Geoscience Australia has undertaken a series of integrated studies to map the footprint of mineral systems at multiple scales. We have used long-period data from the Australian Lithospheric Architecture Magnetotelluric Project (AusLAMP) to resolve large-scale lithospheric architecture in northern Australia. A 3D resistivity model reveals a broad conductivity anomaly in the lower crust and upper mantle that extends from the Tennant Region to the Murphy Province. This anomaly represents a potential fertile source region for mineral systems. We then undertook a higher-resolution infill magnetotelluric survey to refine the geometry of major structures and to investigate if the deep conductive structure is connected to the near surface. Resistivity models reveal two prominent conductors in the resistive host whose combined responses represent the lithospheric-scale conductivity anomaly mapped in the AusLAMP model. The resistivity contrasts coincide with major structures interpreted from seismic reflection and potential field data.

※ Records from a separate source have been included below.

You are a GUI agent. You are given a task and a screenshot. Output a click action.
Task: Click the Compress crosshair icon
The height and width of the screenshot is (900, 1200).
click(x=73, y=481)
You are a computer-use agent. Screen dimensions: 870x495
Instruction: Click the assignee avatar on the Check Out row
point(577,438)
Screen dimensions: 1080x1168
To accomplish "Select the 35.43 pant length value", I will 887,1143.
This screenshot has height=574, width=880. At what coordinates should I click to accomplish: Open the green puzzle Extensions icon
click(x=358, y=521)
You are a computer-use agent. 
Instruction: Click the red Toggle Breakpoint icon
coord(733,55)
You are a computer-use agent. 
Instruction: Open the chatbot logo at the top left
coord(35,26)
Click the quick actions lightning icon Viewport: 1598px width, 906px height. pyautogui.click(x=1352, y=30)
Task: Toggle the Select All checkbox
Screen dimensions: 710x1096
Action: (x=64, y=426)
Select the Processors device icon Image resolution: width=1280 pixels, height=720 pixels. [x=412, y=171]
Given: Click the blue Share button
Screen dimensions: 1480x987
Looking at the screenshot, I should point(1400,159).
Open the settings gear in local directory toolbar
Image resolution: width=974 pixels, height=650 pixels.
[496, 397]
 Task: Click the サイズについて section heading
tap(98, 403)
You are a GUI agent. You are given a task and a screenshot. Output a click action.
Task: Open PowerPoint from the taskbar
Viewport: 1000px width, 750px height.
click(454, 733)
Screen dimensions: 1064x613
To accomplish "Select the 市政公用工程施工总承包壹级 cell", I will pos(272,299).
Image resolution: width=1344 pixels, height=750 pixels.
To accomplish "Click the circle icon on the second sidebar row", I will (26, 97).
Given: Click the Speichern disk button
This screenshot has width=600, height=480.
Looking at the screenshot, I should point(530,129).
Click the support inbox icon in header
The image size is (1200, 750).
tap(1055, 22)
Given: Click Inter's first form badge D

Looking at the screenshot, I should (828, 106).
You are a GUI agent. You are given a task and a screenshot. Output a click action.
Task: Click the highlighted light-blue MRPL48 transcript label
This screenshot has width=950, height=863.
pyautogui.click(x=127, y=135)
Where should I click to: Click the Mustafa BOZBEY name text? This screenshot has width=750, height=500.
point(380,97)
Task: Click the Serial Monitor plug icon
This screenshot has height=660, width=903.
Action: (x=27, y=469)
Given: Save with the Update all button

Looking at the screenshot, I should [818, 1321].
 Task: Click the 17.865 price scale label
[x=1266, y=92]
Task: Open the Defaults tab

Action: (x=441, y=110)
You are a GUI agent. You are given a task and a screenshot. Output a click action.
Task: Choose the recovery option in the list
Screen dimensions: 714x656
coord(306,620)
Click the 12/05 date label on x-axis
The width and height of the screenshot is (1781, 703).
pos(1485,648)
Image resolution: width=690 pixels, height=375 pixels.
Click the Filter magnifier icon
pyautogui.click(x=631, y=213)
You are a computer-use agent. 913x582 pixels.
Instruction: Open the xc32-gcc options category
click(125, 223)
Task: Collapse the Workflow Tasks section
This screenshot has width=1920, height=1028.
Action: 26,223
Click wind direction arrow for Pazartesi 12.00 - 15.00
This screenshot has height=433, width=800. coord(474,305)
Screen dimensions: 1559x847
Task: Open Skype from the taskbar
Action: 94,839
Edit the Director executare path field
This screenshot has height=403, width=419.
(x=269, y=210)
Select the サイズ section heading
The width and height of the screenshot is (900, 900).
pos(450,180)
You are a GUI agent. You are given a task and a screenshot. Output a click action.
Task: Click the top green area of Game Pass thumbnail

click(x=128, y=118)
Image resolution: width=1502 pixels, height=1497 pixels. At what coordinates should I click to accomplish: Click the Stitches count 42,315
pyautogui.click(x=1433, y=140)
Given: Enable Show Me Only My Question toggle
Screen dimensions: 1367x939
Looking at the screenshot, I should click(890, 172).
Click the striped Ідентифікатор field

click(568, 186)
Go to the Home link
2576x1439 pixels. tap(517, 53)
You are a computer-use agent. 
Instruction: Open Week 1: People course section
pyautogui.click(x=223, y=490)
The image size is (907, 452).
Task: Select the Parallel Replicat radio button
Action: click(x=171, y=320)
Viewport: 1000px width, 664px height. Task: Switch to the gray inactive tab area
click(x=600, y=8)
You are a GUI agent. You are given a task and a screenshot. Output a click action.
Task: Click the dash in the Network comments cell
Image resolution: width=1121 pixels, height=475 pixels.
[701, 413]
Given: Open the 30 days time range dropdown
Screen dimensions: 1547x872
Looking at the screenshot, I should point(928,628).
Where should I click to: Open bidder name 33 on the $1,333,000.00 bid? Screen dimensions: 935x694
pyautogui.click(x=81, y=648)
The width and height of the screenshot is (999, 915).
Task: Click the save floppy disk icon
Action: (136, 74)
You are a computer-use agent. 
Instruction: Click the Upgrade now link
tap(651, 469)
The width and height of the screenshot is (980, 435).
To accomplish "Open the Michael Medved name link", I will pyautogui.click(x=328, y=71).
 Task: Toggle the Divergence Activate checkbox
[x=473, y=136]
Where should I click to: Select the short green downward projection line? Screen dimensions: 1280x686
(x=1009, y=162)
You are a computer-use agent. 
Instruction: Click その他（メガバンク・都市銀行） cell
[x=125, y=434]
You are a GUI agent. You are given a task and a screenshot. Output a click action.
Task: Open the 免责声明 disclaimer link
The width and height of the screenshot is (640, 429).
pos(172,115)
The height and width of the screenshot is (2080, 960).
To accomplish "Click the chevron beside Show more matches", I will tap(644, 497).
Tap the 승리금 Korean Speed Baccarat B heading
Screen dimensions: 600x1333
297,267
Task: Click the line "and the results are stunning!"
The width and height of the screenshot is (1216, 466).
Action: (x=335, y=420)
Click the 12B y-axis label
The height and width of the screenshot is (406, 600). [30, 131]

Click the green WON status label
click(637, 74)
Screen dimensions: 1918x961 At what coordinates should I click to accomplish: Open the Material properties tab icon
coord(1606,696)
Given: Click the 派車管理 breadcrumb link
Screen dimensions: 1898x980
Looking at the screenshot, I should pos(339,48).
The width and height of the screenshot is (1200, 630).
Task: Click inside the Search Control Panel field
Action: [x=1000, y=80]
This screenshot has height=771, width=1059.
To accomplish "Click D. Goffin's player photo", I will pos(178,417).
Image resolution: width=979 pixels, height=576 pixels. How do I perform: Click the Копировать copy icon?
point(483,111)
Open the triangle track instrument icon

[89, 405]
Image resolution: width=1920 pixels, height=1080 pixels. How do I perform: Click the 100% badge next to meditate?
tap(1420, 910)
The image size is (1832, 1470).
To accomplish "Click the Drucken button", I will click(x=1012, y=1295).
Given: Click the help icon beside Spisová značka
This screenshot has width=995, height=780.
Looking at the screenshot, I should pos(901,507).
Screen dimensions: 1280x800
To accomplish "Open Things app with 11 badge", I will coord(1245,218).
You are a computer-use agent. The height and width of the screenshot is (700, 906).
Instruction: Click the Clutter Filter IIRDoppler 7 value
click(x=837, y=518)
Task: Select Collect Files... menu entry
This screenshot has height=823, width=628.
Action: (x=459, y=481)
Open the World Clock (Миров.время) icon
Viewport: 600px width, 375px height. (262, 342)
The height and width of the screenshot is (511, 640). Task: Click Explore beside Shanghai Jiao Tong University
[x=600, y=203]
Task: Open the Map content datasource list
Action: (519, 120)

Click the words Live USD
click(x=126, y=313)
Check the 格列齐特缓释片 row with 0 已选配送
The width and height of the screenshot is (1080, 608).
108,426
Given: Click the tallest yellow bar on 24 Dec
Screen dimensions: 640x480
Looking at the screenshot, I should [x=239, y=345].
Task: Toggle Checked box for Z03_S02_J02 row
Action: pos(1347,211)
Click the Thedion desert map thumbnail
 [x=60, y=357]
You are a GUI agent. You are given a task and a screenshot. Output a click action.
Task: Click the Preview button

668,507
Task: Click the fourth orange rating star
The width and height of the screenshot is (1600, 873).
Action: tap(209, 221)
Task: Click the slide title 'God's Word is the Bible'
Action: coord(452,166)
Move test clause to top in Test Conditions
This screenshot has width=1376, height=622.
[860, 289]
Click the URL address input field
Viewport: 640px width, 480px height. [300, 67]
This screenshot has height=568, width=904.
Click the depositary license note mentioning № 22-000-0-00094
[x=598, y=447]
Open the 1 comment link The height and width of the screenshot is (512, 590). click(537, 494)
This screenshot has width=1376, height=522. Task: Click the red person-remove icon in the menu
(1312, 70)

Most importantly, conductive structures coinciding with major faults in this region extend from the lower crust to the near surface. This observation strongly suggests that the major faults are deep-penetrating structures that potentially acted as pathways for transporting metalliferous fluids to the upper crust where they could form mineral deposits. This result indicates high prospectivity for major mineral deposits in the vicinity of these major faults. In addition, we used high-frequency data to estimate cover thickness to assist with stratigraphic drill targeting which, in turn, will validate models and improve our understanding of basement geology, cover sequences and mineral potential. This study demonstrates that integration of geophysical data from multiscale surveys is an effective approach to scale reduction during mineral exploration in covered terranes.